Es darf nicht Zufall heißen, dass bei der Taufe die Drei¬faltigkeit zuerst auftritt. Die Taufe ist in der ältesten christlichen Kirche, so lange als die Liturgie noch nicht dem Taufwasser sakramentale Kraft verlieh, lediglich eine Handlung äußerer und durch die äußere innerer Reinigung gewesen, und als solche aus dem Brauch des klassischen Altertums übernommen worden. Wie die Besprengung bzw. Bekreuzigung mit Weihwasser, so musste die Eintauchung bei der Taufe dreimal erfolgen, genau nach dem vorchristlichen Herkommen, und wenn man anfangs und später in einzelnen Kreisen, im Gegensatz gegen das Heidentum und nachher gegen Sekten, auf den Namen oder den Tod Christi nur einmal eintauchte, so musste doch die eingewurzelte Vorstellung, dass für alle religiösen, vorab für lustrale Handlungen die Dreizahl unerlässlich sei, sich schon von Anfang an vieler Orten geltend machen und schließlich durchdringen. Man ist. dabei nicht stehen geblieben. Die ganze Liturgie der Taufe ist beherrscht von der Dreizahl. Wer sich davon einen Begriff machen will, der lese beispielsweise die übersichtliche Schilderung, welche Symeon von Thessalonike von den Taufzeremonien der griechischen Kirche entwirft (bei Migne PG. 155, 212 ff.).

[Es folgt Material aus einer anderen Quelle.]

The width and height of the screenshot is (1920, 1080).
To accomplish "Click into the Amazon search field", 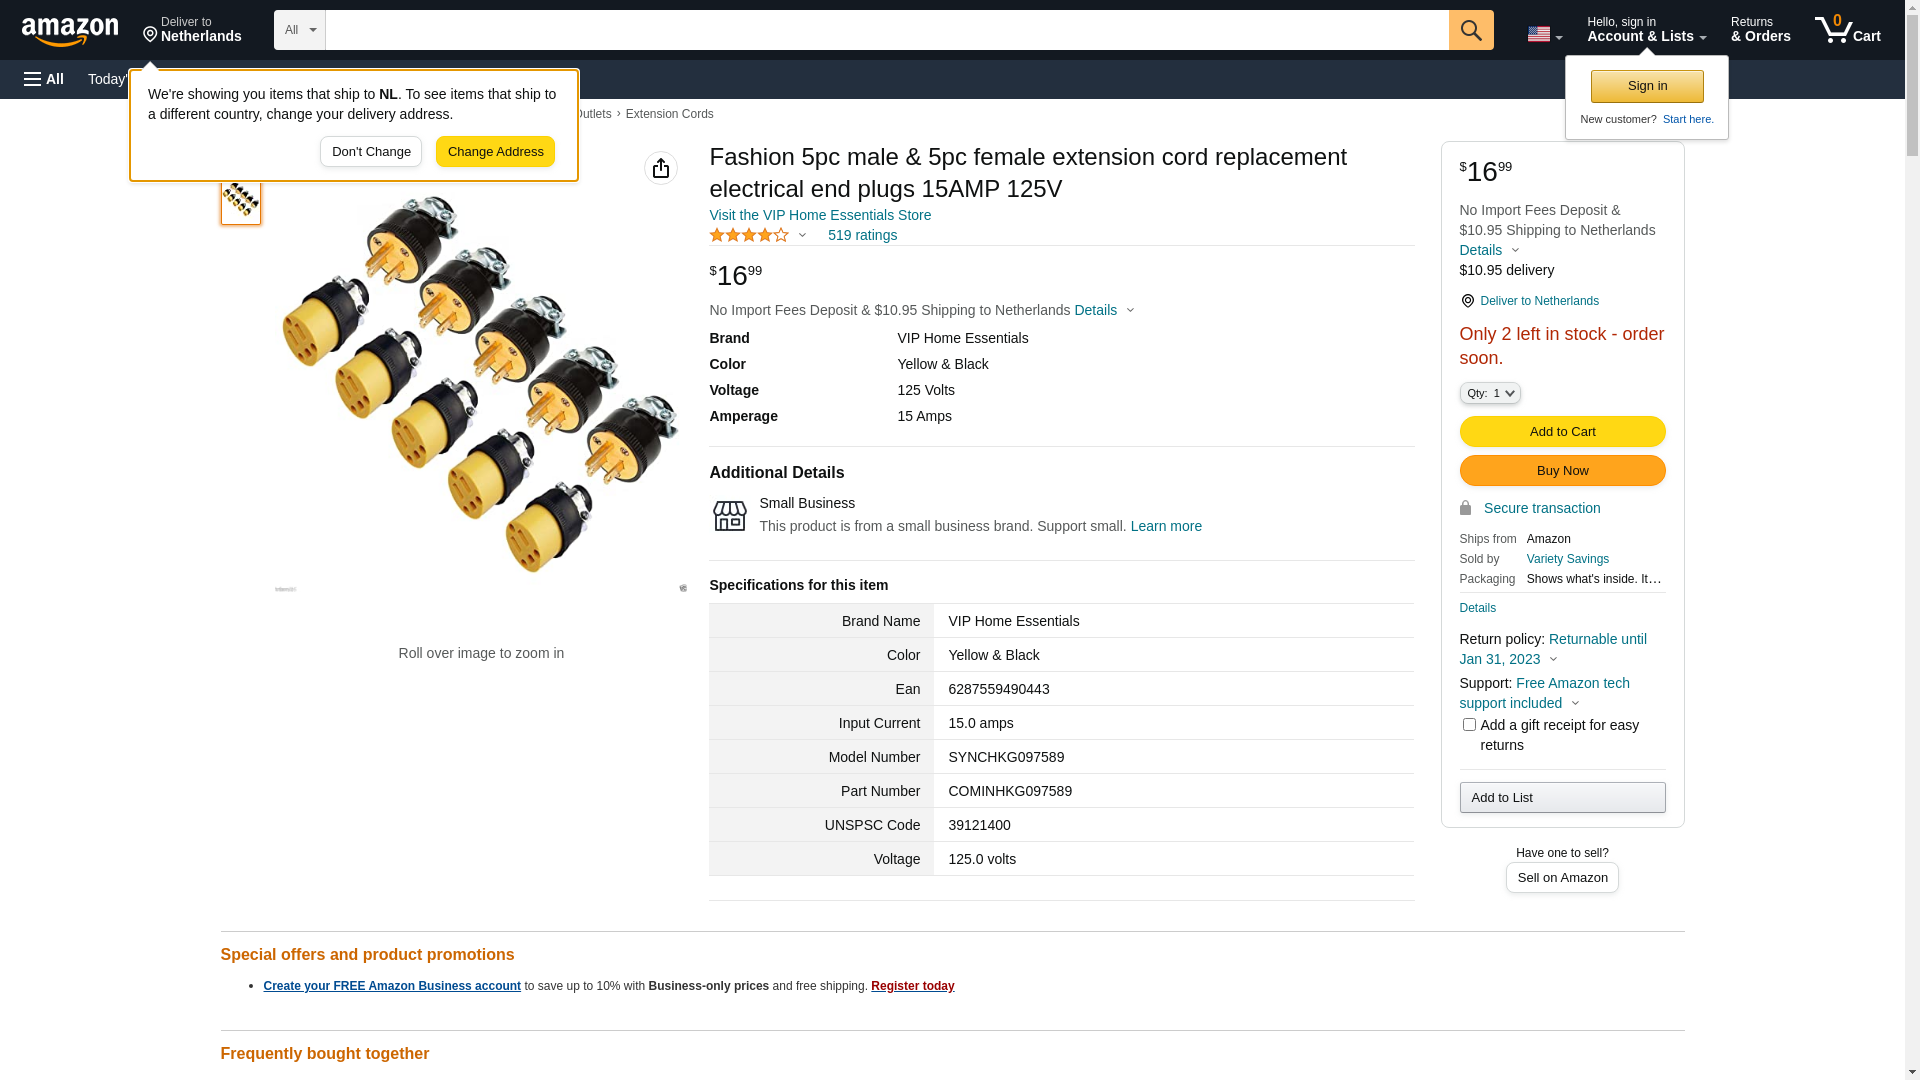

Die apostolische Taufe auf den Namen Christi ist in einzelnen Gemeinden lange festgehalten worden; zu Rom ist sie trotz den Zeterworten Cyprians noch im dritten Jh. und darüber hinaus, wenn auch nicht mehr ausgeübt, doch als gültig anerkannt worden. Aber der scharfe Gegensatz gegen die Vielgötterei, deren bisherige Anhänger durch die Taufe in die christliche Gemeinschaft aufzunehmen waren, musste frühzeitig dazu drängen, nicht bloß auf Christus, sondern auch auf den Glauben an einen Gott zu verpflichten. Da die Zahl der Eintauchungen gegeben war, so wurde ein dritter Gegenstand des Glaubens unerlässlich zur dritten Eintauchung.

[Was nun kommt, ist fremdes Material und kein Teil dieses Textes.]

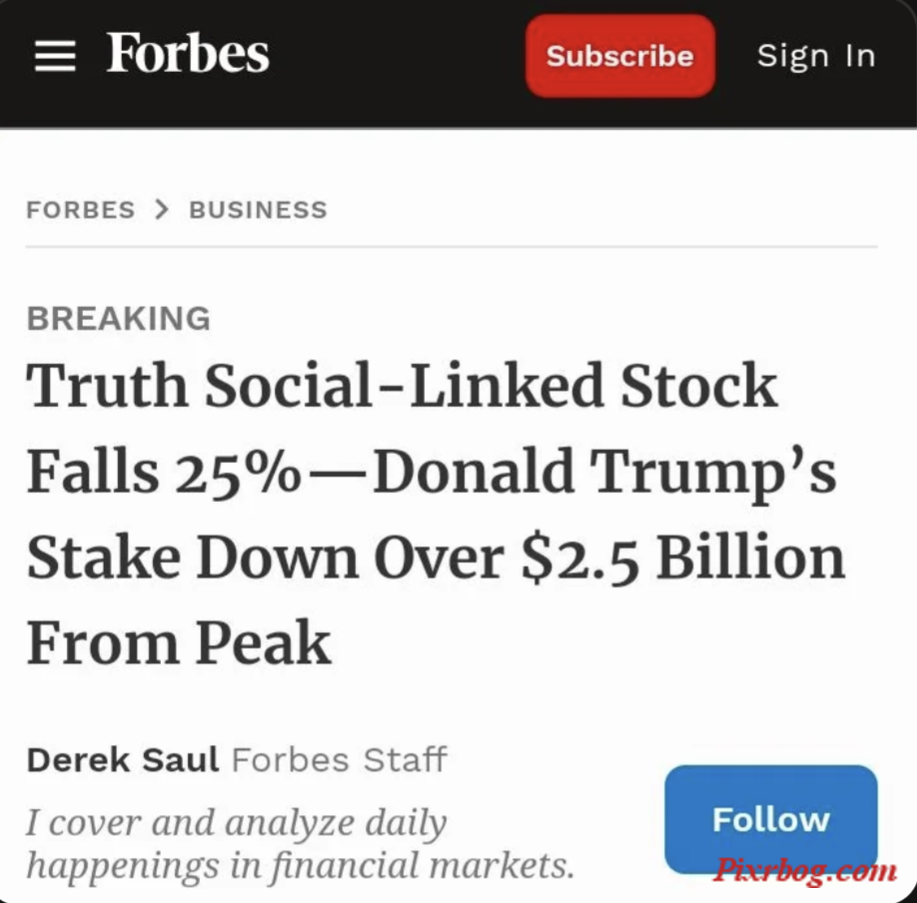Select the "Truth Social-Linked Stock" headline line
This screenshot has height=903, width=917.
[402, 385]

Die von der Liturgie gebieterisch geforderte dritte Person fand man in dem heiligen Geiste. Es ist wohl nicht zu verwegen, wenn ich es als unmöglich bezeichne, dass man von dem Wortlaut des griechischen Textes je hätte zu dieser Ergänzung gelangen können: nicht nur dass deutliche Zeugnisse erwiesen, dass der Geist nicht als eine besondere Form der Gottheit gedacht war, allein schon das neutrale Geschlecht des griechischen Wortes … erlaubte es nicht den Geist auf eine Stufe neben Vater und Sohn zu setzen. Durch die Besiegelung, die mittels Handauflegung und (zeitig hinzugetretener) Salbung erfolgt, wird der Täufling schon in der apostolischen Zeit des h. Geistes teilhaftig: zwischen dieser Beteiligung des h. Geistes bei der Taufe und seiner Erhebung zu einer Person der Trinität lag eine weite Kluft.

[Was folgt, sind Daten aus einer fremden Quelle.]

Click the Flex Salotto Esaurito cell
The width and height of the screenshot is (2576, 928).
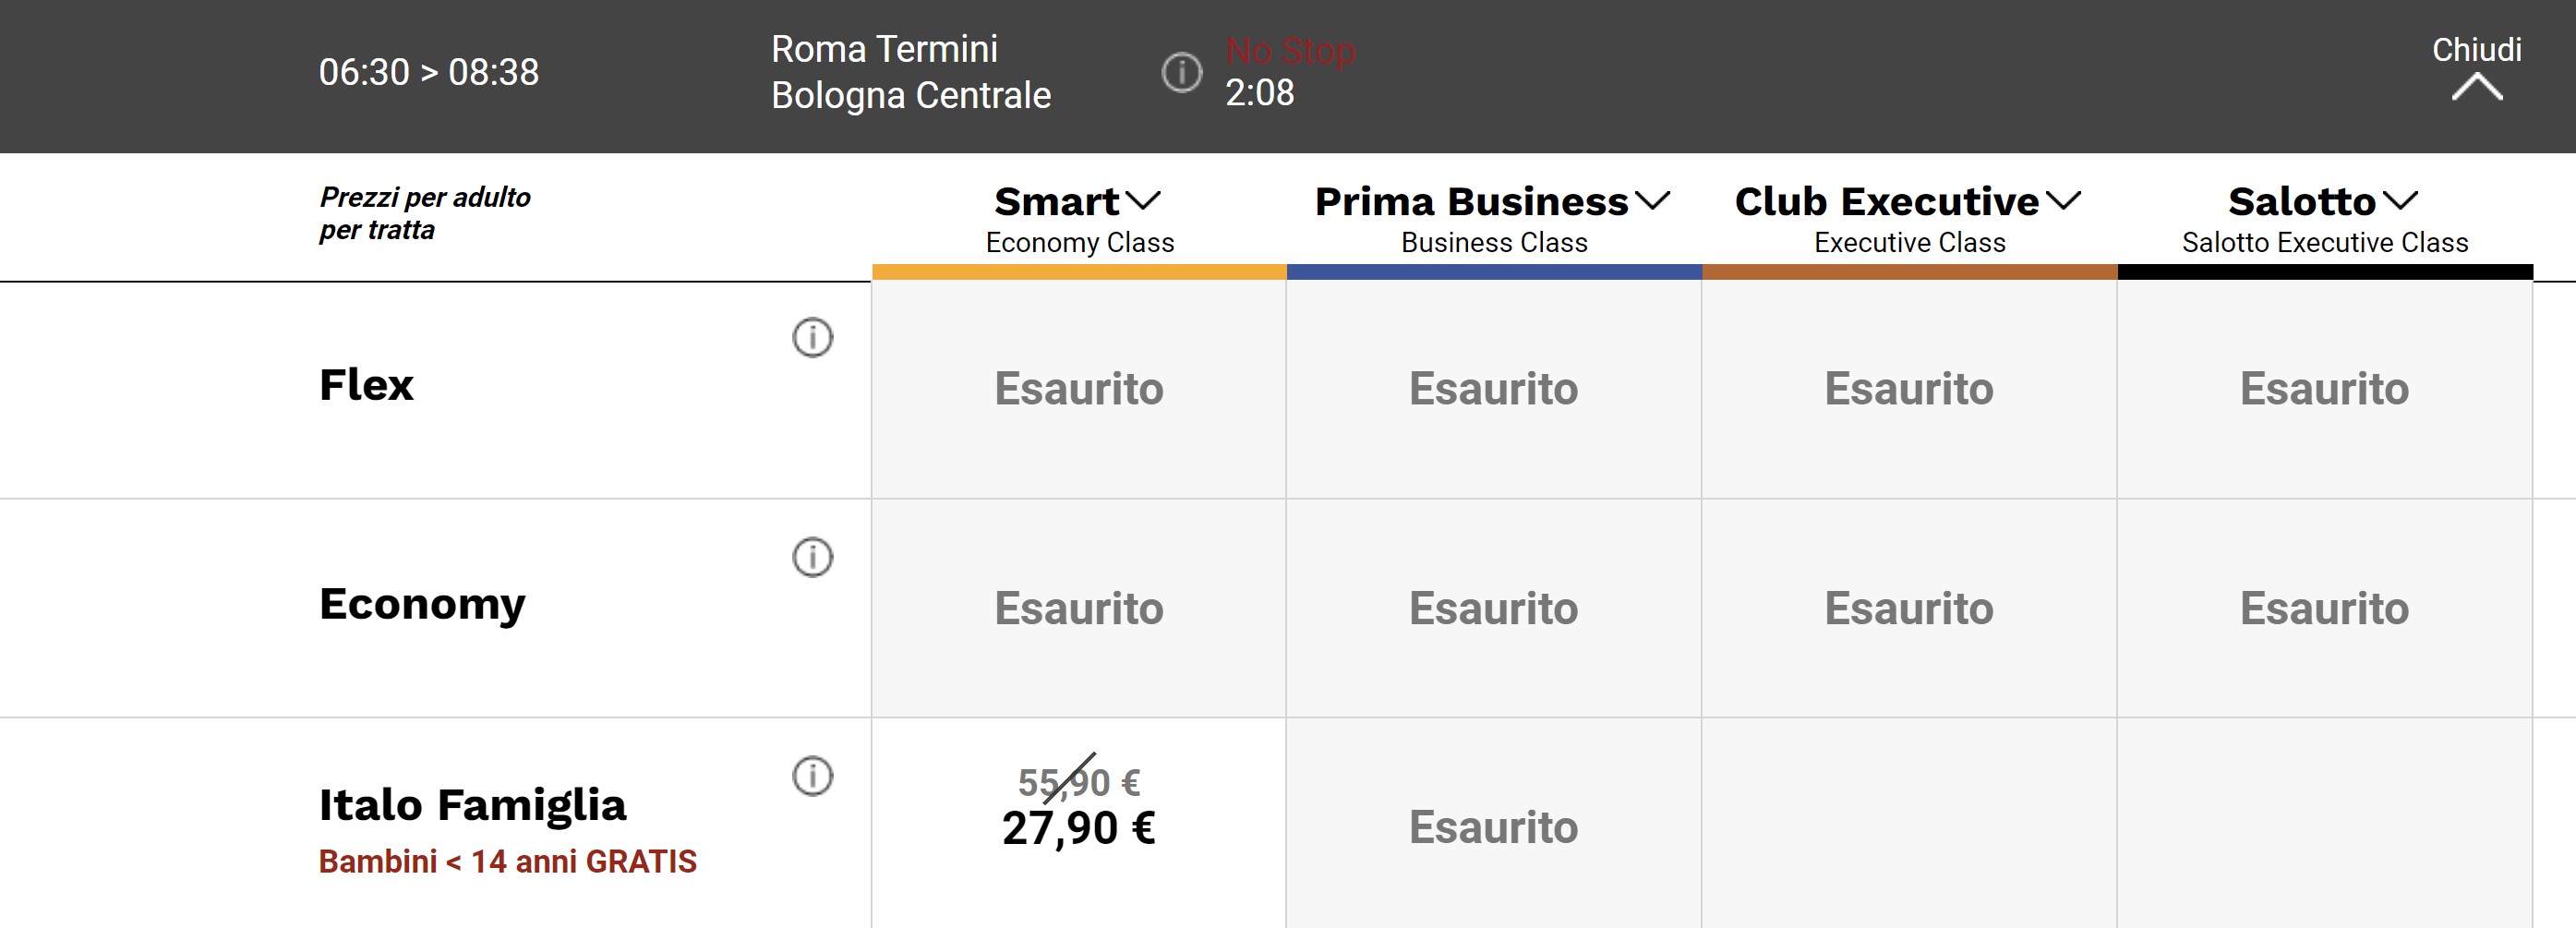pos(2324,389)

Aber die Sprache der Judenchristen, soweit sie nicht zu den Hellenisten zählten, war aramäisch und die hebräische war ihnen aus der h. Schrift geläufig, in aramäischer Sprache war auch die erste Niederschrift des Evangeliums durch Matthäus gehalten. Der Geist heißt aber aramäisch rucha, hebr. ruach und ist weiblichen Geschlechts. Durch die Einführung eines weiblichen h. Geistes war eine ganz veränderte Grundlage geschaffen. Schon das aramäische Evangelium, das die Ebioniten benutzten und noch Hieronymus einer Übersetzung ins Lateinische wert hielt, hatte darauf weiter gebaut. In einer öfter angeführten Stelle waren Jesu die Worte in den Mund gelegt: »Eben hat mich meine Mutter, der h. Geist, an einem meiner Haare ergriffen und auf den großen Berg Thabor getragen«. Damit war unmittelbar der Anstoß zur Bildung einer Dreieinheit gegeben, die sich durch ihre natürliche Zusammensetzung »Vater Mutter Sohn« empfahl.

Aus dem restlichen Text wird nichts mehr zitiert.